▸ **TO DO**
Summarize the passage about Russert and the president in two sentences.

Russert not only threw softballs at the president, he did not even touch upon what many consider the most egregious workings of this administration. The president did not have to answer criticisms from many quarters that the military was spread dangerously thin, that our troops needed greater numbers to fight the insurgents rather than hemorrhage a casualty every day. Nor did the president did not have to answer why he was allowing his Vice president to collect a paycheck from Halliburton while in office. (Isn't that the mother of all conflicts of interest?) Nor was Bush called to account for the overages and graft Halliburton has wrung from the administration while in Iraq, the inflated cost of everything from gasoline to food and water supplies. Russert might have asked him why Halliburton was still allowed to fulfill the contract that was handed to them without any competing bids to rebuild the Iraqi infrastructure.

Russert did not ask why Paul O'Neil, in his recent memoir, came away from his tour of duty in the executive branch with the idea that prior to 9/11 the Iraqi invasion was a fait d'accompli. No questions were posed regarding the intent of the administration when it announced it was a "certainty" that WMDs were present and that Iraq was an "imminent" threat.

▸ **RECORDED INFORMATION**
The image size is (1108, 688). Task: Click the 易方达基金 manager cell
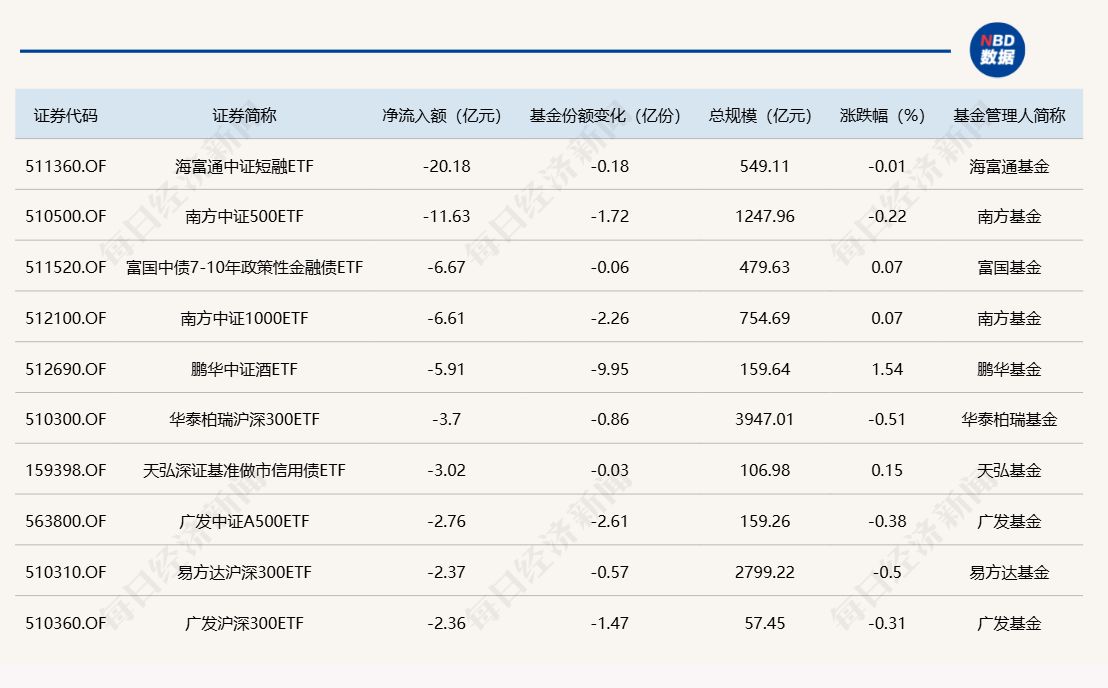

▸ **SOLUTION FOR THIS EXERCISE**
Russert went easy on the president and avoided what many consider the administration's worst conduct, including criticism that the military was spread dangerously thin and the Vice President collecting a paycheck from Halliburton while in office. He also asked nothing about Halliburton's overages and no-bid contract in Iraq, Paul O'Neil's impression in his memoir that the Iraqi invasion was settled before 9/11, or the administration's claims of "certainty" about WMDs and an "imminent" Iraqi threat.